■ TAREA ASIGNADA:
Continúa el fragmento sobre la Ley de Donaciones Culturales y la institucionalidad cultural a partir de su última oración.

■ EXTRACTO DE PÁGINA:
"""

En estos mismos tres meses, otra iniciativa oficial, tendiente a la modificación de la Ley de Donaciones Culturales ha sido acogida a tramitación por la Cámara de Diputados, sobre todo porque pudo convertirse en un proyecto coherente, que recoge muchas de las expectativas de beneficiarios y donantes de la mencionada legislación. Pareciera que en este debate el Ministro Luciano Cruz Coke podrá anotarse un logro dentro de los límites de su mandato, viéndolo convertido en Ley, tiempo que ya no tiene el eventual cambio de institucionalidad que aún no toma forma de articulado y permanece en el proceso de escucha de actores culturales, que se ha anunciado culminará en octubre del 2011, para enviarse en diciembre a trámite legislativo. Cabe recordar que la creación del Consejo Nacional de la Cultura y las Artes tomó tres años en el Parlamento luego de diez años de debate y auscultación del mundo de la cultura en tres sucesivas comisiones y encuentros masivos (1990, 1996, 1997) que establecieron las prioridades de este sector, las que explícitamente descartaron la figura del Ministerio.

"""

■ LÍNEAS DADAS:

"""

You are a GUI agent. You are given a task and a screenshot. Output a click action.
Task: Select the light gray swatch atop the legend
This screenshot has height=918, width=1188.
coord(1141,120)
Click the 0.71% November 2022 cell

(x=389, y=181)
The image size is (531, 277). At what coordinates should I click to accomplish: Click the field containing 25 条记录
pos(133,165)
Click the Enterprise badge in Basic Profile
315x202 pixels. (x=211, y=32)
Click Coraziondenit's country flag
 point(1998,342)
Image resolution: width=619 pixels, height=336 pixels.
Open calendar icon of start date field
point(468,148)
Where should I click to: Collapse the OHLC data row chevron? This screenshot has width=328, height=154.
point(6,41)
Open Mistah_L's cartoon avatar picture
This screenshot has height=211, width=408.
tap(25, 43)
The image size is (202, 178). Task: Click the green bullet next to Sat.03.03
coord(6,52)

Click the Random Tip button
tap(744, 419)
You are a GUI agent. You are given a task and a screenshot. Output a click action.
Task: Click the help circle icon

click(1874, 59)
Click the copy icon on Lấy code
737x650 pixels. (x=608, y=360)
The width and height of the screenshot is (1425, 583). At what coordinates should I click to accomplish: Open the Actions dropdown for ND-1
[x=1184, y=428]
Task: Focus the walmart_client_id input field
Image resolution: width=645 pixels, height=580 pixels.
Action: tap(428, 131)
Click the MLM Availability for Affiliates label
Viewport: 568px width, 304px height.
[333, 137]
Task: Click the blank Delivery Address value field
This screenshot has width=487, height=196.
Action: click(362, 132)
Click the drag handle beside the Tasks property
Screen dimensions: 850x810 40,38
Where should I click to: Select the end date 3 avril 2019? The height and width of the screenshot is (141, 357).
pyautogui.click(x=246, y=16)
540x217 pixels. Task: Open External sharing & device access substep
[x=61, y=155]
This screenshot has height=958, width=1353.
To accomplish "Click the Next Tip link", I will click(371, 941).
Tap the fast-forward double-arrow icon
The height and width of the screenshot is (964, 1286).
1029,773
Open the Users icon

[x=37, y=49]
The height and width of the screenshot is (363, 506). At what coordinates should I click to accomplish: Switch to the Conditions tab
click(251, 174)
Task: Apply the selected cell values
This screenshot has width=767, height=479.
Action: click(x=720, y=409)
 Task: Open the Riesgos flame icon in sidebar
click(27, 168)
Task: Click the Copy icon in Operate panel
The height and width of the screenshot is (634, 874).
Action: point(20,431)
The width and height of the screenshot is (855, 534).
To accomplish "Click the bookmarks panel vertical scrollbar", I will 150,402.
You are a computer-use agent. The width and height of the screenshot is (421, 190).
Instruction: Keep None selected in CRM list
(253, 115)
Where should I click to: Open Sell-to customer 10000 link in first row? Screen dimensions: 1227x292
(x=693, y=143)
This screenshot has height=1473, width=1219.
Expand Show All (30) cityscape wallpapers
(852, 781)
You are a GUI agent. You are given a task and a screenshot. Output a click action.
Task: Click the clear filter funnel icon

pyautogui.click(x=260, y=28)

"""

■ RESPUESTA DEL EJERCICIO:
Este mismo sector de la cultura, hoy no está movilizado para reponer un Ministerio en lugar de una institución joven, por lo mismo con limitaciones y perfectible, especialmente en lo que se refiere a autonomizarlo del Ministerio de Educación y darle mayores atribuciones a los órganos colegiados de participación, demanda tan presente en el nuevo escenario que se percibe en el país a tres meses del anuncio presidencial. En efecto, muchos creadores y artistas organizados están más en el apoyo y la solidaridad con el movimiento estudiantil, que en demandas propias, conscientes de que para su sector hay apoyos públicos vía fondos concursables; recursos de CORFO para Pymes y otros emprendimientos; presupuestos en los gobiernos regionales; dineros para incrementar un completo equipo de espacios culturales administrados por entidades sin fines de lucro, e incluso aportes privados.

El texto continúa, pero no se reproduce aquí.